Perhaps the most frequently asked question is:  Should I buy a Gas Station?  Keep in mind that historically, we have sold a LOT of Gas Stations.  We know that market extremely well.  But we have also moved away from dealing with them in volume, because of our concern over the future of the market.

First, we do not TELL you what you should or should not buy!  What we are willing to do is to give you some of the positives and negatives about the businesses with which we have dealt, so that you have more information and can make up your own mind about what is best FOR YOU.  (See our blog on determining what kind of business to operate:  https://combrokerbusiness.wordpress.com/2012/01/06/what-kind-of-business-should-i-buy-or-start/)

Whether buying a Gas Station is a correct move depends on a LOT of things: The location; the Brand; the location; the Cash Flow; the location; the Competition – both now and foreseeable Competition in the future; the location; the Supplier; the location; the Price; the location; whether it includes a C-Store or Repair Bays, and if it has Repair Bays, are you a Mechanic?

Did you pick up on any themes in that paragraph?
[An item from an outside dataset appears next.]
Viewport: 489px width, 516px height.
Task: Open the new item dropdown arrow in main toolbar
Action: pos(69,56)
As Prices rise, the dealers lose, in many markets. The average Pool Margin in our market is about 10 to 12 cents per gallon.  (There are some that get as much as $.25 or so per gallon, but those are normally in highway access areas, with little or no competition.  They are not the norm.)   Most sales are through Credit Cards, and some Gas Companies charge as much as 3% on all sales. At that rate, when Gas is $2.00, if your Pool Margin was 10 Cents, you paid 6 cents of that in Credit Card charges, so your real Gross Profit on a gallon of Gas was 4 Cents. When Gas went to $4.00 per gallon, the margins were still in the 10-cent area, 3% of $4.00 is 12 cents, which means Gas Station Dealers with those circumstances lost 2 cents on the gallon! You could charge a larger Pool Margin, but competition made that difficult to impossible for some Dealers.  In general, you make money on the C-Store anyway; when Gas was $4.00, it was the lifeline.
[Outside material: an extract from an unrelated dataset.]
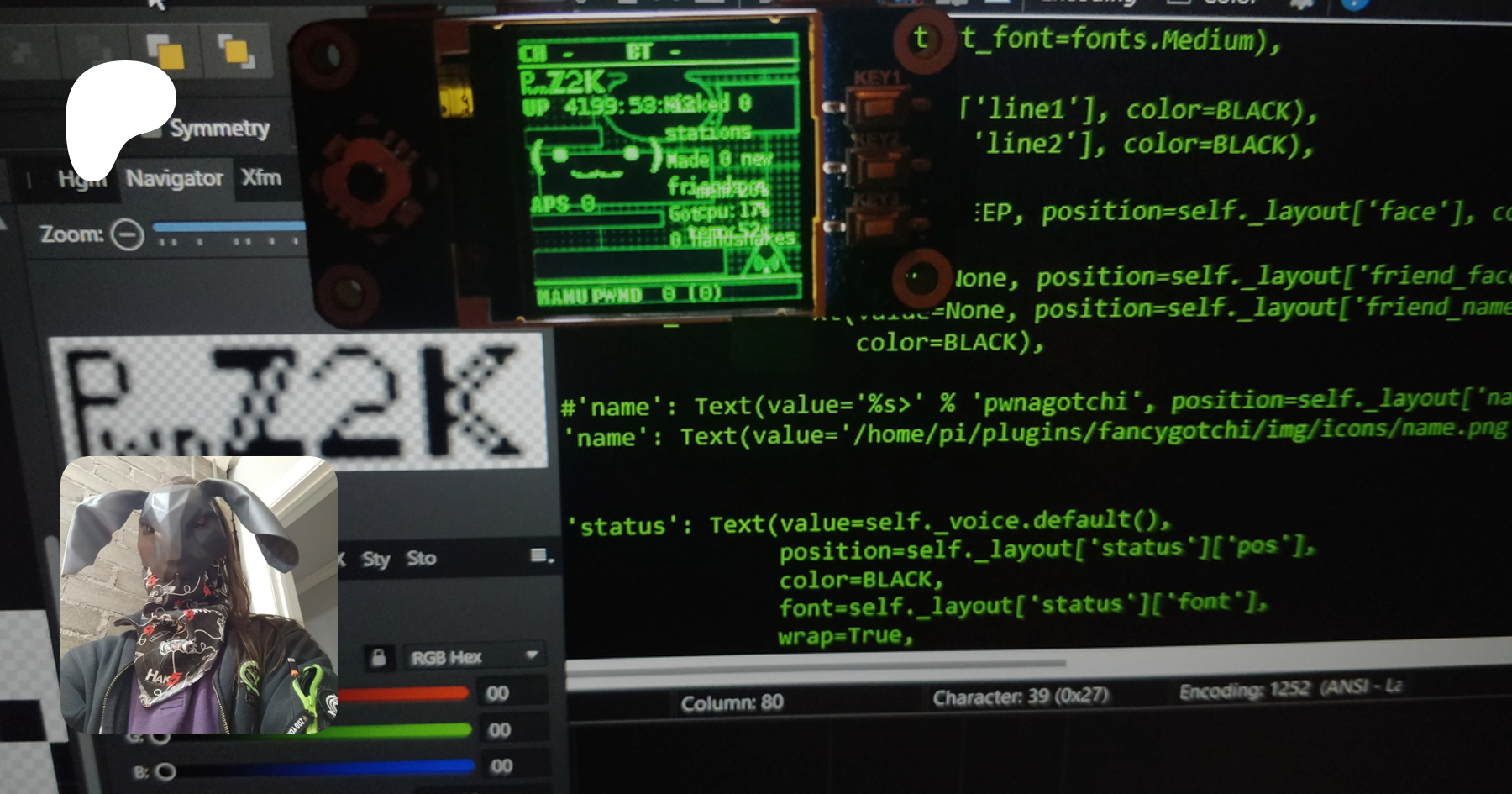
Task: Click on the red channel slider
Action: point(403,694)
So, the Pool Margin has to be understood in relation to the Credit Card charges.  Make certain you understand whether the Pool Margin being quoted is before or after those Credit Card charges, because Sellers will sometimes quote it differently.  And know what those Card charges are, in very exact terms.
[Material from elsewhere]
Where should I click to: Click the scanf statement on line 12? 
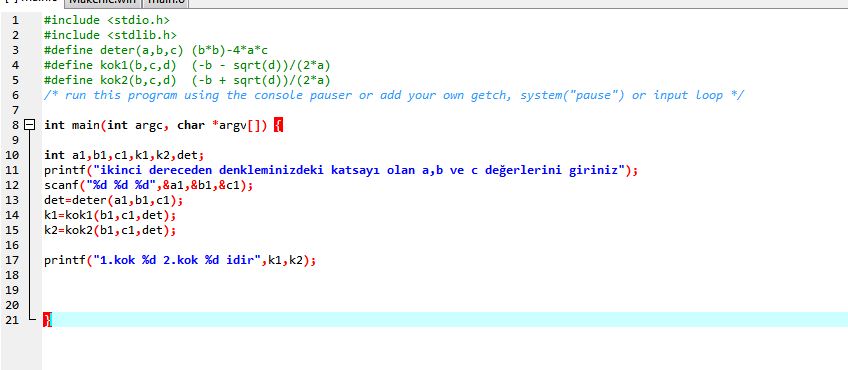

In terms of Competition, there are three (3) killer-Competitors in our market area, (WaWa, Sheetz and Royal Farms,) which each have extremely large C-Stores that almost verge on being full-fledged Supermarkets.  Some people call them Superstations. They construct huge operations that may have 14 to 20 Gas Pumps associated with them. They make their big money on the C-Store and virtually give the Gas away, in order to lure people into the Store.  (The Safeway and Giant supermarkets, BJs, Costco, Sam’s Club and others are also jumping into the market.)

What this means is that the typical, local Exxon Tiger Marts and similar operations can’t compete with them. Their C-Stores are too small and because of the wholesale prices charged to them, they cannot offer Gas Prices that are low enough to compete. In one county where these huge operators are most popularly located, we have had Dealers with BP, Shell and other, traditionally branded Gas Station dealers call and ask us to sell their stations. After analyzing the locations and the impact on their books after the Superstations came into the area, we were forced to tell them they had nothing to sell! They went to a variety of other Brokers, complaining about what we said, only to be told the same thing. In almost every case, the small station owners ended up just throwing their keys in and walking away.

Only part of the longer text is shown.